Une organisation qui transpire la passion…

Ayant de bons retours tous les ans sur les Unicorn Throwdown, l’objectif de Joakim Lamrani était de « faire ce qu’on sait faire dans notre salle parce que ça plaît, c’était vraiment de faire la même chose que ce qu’on fait dans la salle, mais en plus grand. » C’est donc chose faite pour cet événement à l’entrée gratuite qui va fonctionner comme une sorte de vitrine pour la discipline dans le nord de la France.

Si la formule par équipe se faisait uniquement par inscription, celle individuelle a nécessité des qualifications en ligne au mois de janvier. Au total, l’équipe organisatrice a dû regarder pas moins de 500 vidéos d’exercices d’entraînement afin de ne garder que les meilleurs en ces deux jours de compétition.
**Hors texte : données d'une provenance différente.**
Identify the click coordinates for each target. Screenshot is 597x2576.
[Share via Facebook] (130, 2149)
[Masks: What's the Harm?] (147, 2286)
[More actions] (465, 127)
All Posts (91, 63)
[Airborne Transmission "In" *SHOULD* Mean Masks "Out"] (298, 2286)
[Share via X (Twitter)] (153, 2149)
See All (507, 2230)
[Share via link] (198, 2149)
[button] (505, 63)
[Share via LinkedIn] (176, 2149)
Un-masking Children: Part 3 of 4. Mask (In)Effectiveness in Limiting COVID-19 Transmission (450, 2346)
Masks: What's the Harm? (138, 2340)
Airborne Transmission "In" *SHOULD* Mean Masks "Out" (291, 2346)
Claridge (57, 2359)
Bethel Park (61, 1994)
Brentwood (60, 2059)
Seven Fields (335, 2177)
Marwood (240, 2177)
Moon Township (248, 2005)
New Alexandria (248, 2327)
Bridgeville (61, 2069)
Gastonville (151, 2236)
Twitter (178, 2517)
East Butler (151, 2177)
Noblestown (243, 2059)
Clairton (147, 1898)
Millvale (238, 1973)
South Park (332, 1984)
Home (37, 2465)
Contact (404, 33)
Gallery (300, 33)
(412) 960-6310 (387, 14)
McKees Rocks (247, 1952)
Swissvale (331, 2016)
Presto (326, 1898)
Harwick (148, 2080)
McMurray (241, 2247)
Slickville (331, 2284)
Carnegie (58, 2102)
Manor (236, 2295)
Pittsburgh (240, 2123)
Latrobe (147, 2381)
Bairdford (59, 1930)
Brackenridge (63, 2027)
La seule petite difficulté organisationnelle que les équipes de Joakim Lamrani avaient était plus d’ordre logistique avec le transport de leur propre et important matériel de la même marque, équité compétitive oblige, jusqu’au Coliseum.

… dans toutes les sphères, même chez les bénévoles

Dans la marée de bénévoles, se trouvait Emmanuel, juge pour la compétition. Son rôle consiste avant tout à « guider les athlètes dans les répétitions qu’ils vont avoir à faire et surtout à les valider. Il y a certains standards qu’il faut respecter et on est là pour pouvoir justement garder ce cadre. » Pour se faire, il a suivi une formation en ligne et a été formé par un headjudge avant la compétition. Par ailleurs, il ne tarit pas d’éloges sur l’organisation de la compétition : « Il n’y a rien à dire. Les choses se suivent, on n’a pas de questions à se poser, on a juste à dérouler. »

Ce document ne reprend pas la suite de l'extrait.